Ahead of today’s open, we don’t see any new economic reports, and we’re still a week away from Q2 earnings hitting their busy season. There is a “Billionaire Summer Camp” happening in Sun Valley, ID as of today, including invite-only executives from film, tech, design and sports. But we don’t expect much newsworthy to emerge until at least the billionaires have again dispersed from the rural Northwest.

However, a 1.3% 10-year bond yield has got investors scratching their heads. Back in Q1 of this year, the 10-year was racing aggressively up over 1.7% — headed for 2%+ with a bullet, seemingly. Yet it stalled out there for a week or two, even as other economic prints were getting predictably hotter. Pulling back to an even-longer stay at around 1.5%, analysts were just beginning to question whether inflation was indeed transitory.

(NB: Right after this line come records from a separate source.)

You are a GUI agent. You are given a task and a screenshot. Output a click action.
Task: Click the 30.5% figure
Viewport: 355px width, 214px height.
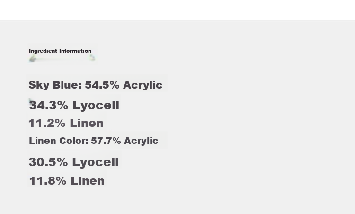click(48, 162)
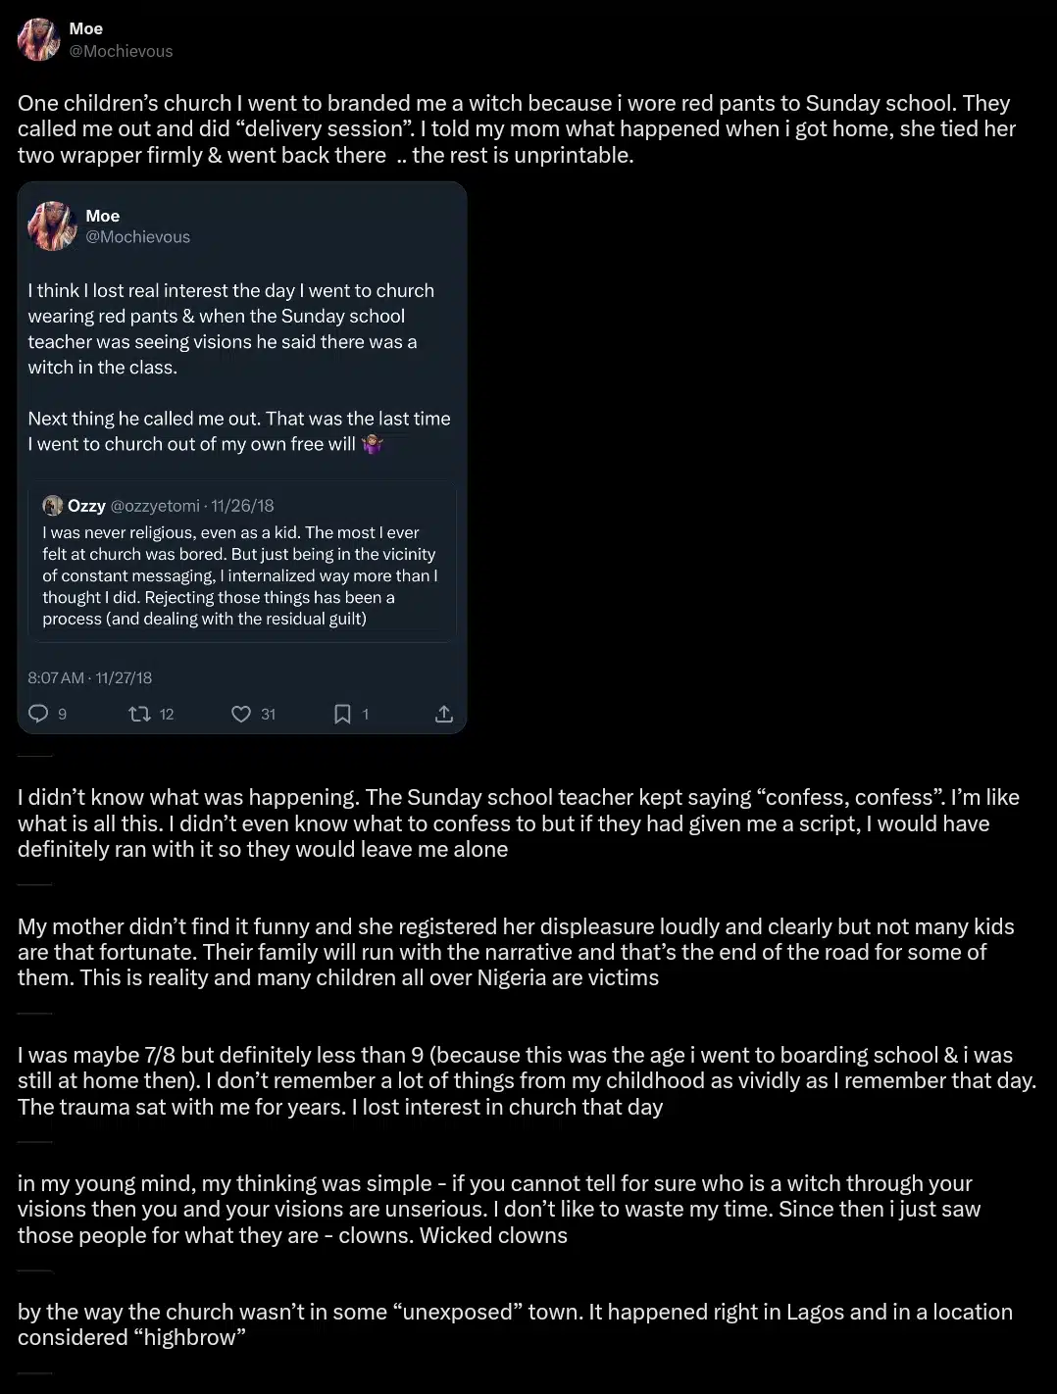This screenshot has height=1394, width=1057.
Task: Click the retweet arrows icon
Action: click(x=140, y=714)
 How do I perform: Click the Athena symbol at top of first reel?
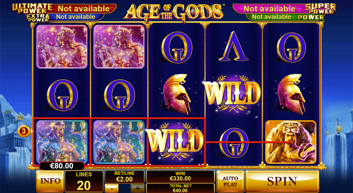pos(62,46)
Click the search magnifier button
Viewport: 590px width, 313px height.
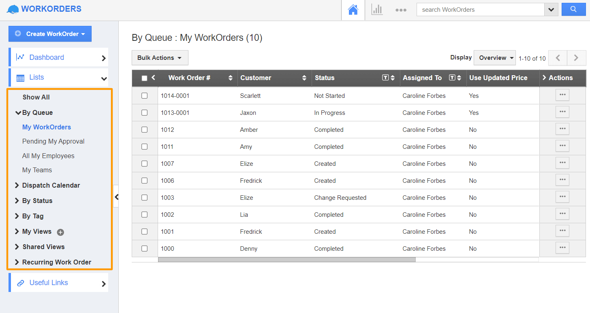click(x=573, y=9)
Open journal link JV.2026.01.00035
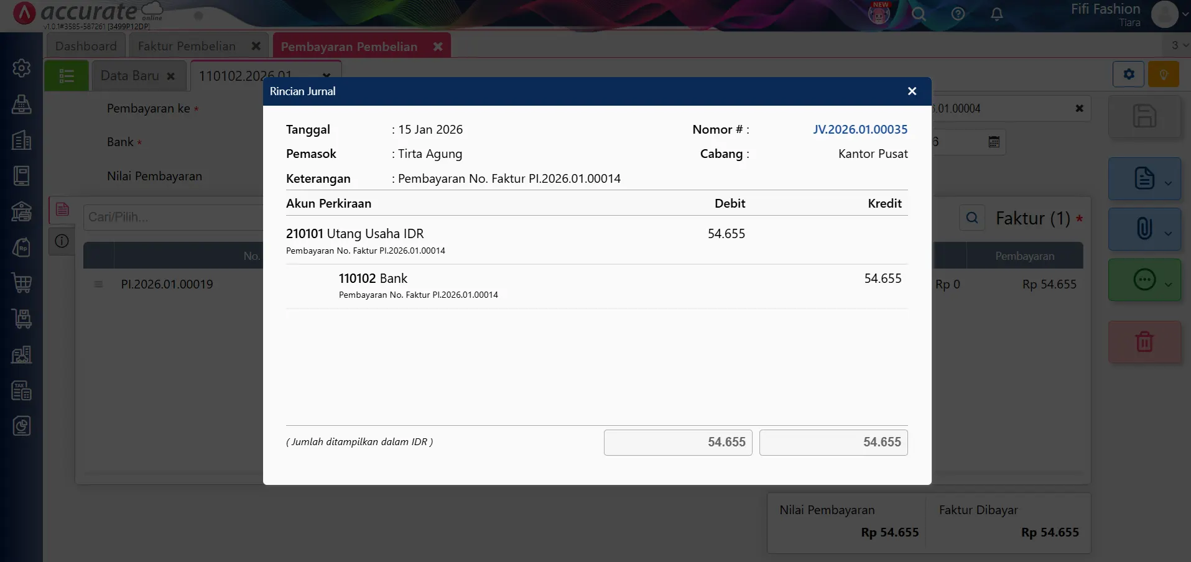The width and height of the screenshot is (1191, 562). coord(860,129)
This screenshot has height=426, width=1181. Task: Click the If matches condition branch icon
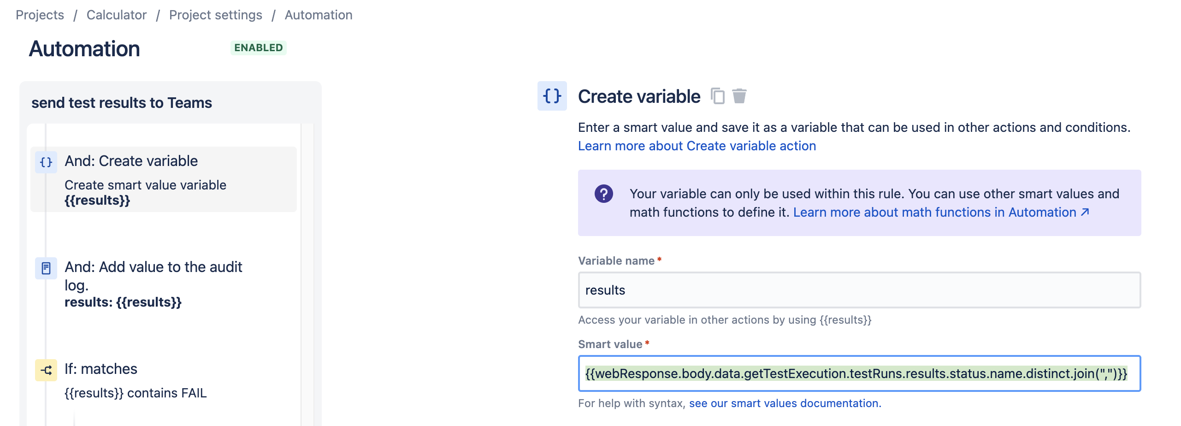(46, 370)
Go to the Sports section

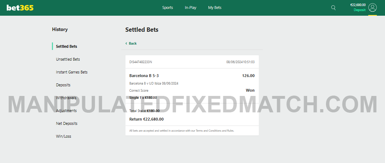point(167,7)
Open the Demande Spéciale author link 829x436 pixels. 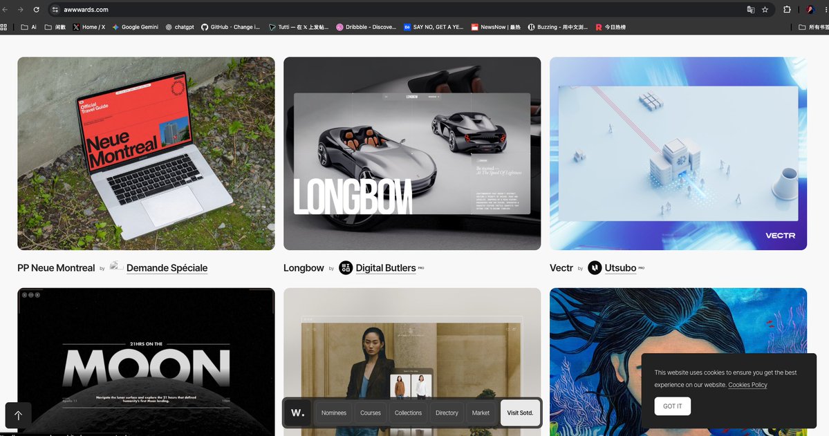[x=167, y=268]
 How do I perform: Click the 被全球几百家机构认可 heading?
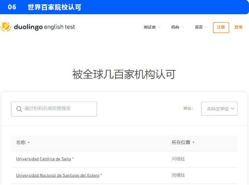click(x=124, y=74)
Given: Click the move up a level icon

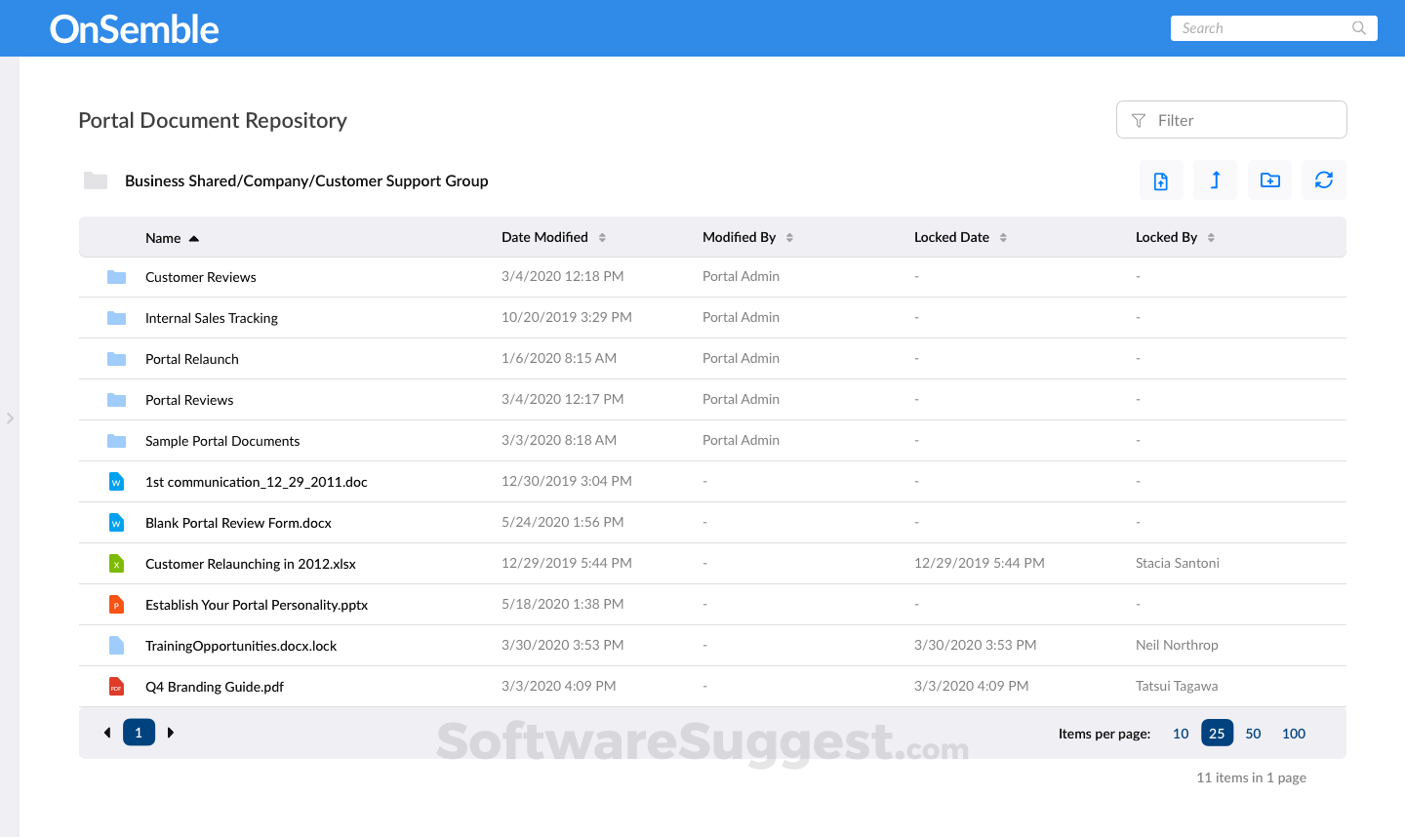Looking at the screenshot, I should coord(1215,179).
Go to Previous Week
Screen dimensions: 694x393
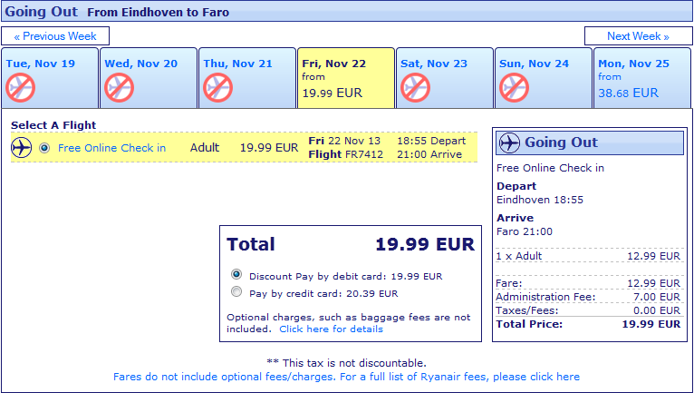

Now at 1.3% and potentially testing 1.0%, the conversation has grown somewhat darker. After a lower-than-expected ISM Services survey yesterday, and with a regulation crackdown currently ongoing in China among some of its biggest tech firms and an accommodative European Central Bank keeping cheap money pumping, perhaps the world is not quite ready for the Great Reopening we in the States have been pining for.

After the opening bell, we get another peek at Job Openings, though this report is from May, which is a bit in our rearview at this point. That said, expectations are for in-line from April’s record-high 9.286 million. Since 2021 began, we’ve seen an enormous jump in this particular survey, leaping from steady “6-handles” through the second half of 2020 to where were are now… er, two months ago.

Job openings plummeted as the Covid-19 pandemic caused shutdowns across America last year, bringing us down below 5 million at its low point. Fortunately, this was merely a spike; job openings quickly made their way back toward their earlier trajectory, but were clearly subdued until Covid vaccinations created safer environments for the Great Reopening.

But because we’ve already seen June jobs numbers from both ADP (ADP - Free Report) and the U.S. government (BLS), there may be less actionable use for today’s reported job openings for May. For instance, 349K openings in Accommodation/Food Service from before the summer began have been at least partly absorbed by now; bar and restaurant owners have since found that raising pay was a very efficient method to bring back its workforce.

We also will get the minutes from the latest Federal Open Market Committee (FOMC) meeting, where discussion of tapering bond buybacks and raising interests in the distant future finally made it into the conversation. FOMC minutes fill in particular details, including where more of the bearish sentiment is originating and how forceful it seemed to be. The potentially dynamic shifts in viewpoint on monetary policy are a tried-and-true forward indicator of future economic realities.